--- Start ---

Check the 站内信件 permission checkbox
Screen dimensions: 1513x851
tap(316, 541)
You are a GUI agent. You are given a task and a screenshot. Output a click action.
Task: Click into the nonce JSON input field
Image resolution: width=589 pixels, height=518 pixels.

--- End ---

Rewrite all of the entries with "input field" changed to "text box", leaving everything else as it stands.

RESULT OF THE TASK:
Check the 站内信件 permission checkbox
Screen dimensions: 1513x851
tap(316, 541)
You are a GUI agent. You are given a task and a screenshot. Output a click action.
Task: Click into the nonce JSON text box
Image resolution: width=589 pixels, height=518 pixels.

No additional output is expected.